David L. Ehret and Tom Helmer
Cuticle cracking (also known as russeting, rain checking, or shrink cracking) can significantly reduce the quality of greenhouse-grown tomatoes, adversely affecting appearance and shelf-life. In this study, the effects of several environmental and cultural factors on cuticle cracking were assessed. Plants (`Trust') were grown at one of three nutrient feed concentrations, with electrical conductivities (ECs) of 0.7, 2.0, and 4.0. Higher EC initially reduced the amount of cuticle cracking. Over 14 weeks, the amount of cracking increased in all treatments and the differences due to EC became less evident. Over this same interval, 24-h average relative humidity (RH) gradually increased and was correlated with the increase in cracking. Further analysis showed that this relationship was due primarily to an increase in nighttime RH. No other climatic conditions were related to cracking.

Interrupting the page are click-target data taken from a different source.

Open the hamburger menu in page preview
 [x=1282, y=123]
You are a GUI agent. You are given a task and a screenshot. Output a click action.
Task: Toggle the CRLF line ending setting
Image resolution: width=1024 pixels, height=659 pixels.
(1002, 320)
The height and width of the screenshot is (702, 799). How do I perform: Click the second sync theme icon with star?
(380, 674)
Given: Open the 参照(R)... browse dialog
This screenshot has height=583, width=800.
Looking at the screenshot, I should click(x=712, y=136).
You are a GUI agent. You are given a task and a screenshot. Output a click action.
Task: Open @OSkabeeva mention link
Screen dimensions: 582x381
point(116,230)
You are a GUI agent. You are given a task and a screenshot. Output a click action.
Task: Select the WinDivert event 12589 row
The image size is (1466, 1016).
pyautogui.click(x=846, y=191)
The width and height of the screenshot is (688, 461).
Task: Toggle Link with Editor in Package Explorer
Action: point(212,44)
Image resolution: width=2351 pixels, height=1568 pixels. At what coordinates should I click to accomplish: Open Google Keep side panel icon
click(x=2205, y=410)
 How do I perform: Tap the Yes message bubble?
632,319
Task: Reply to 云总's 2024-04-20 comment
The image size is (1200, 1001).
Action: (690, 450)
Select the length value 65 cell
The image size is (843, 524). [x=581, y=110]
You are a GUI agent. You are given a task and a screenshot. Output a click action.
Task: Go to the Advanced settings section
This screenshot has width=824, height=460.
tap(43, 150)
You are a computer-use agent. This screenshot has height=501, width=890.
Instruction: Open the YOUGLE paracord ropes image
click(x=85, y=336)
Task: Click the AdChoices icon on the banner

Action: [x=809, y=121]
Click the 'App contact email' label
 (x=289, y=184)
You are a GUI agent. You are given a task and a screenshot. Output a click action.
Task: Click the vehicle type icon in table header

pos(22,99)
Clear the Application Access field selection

To test the possibility that the increasing age of the crop also could have contributed to the increased cracking over time, two crops of different ages grown in the same greenhouse were evaluated for cuticle cracking. The older crop consistently showed a greater amount of cracking than the younger crop. Our data suggest that EC is useful in controlling cuticle cracking under some conditions, but that nighttime RH or possibly some factor associated with crop maturity may override the effects of EC.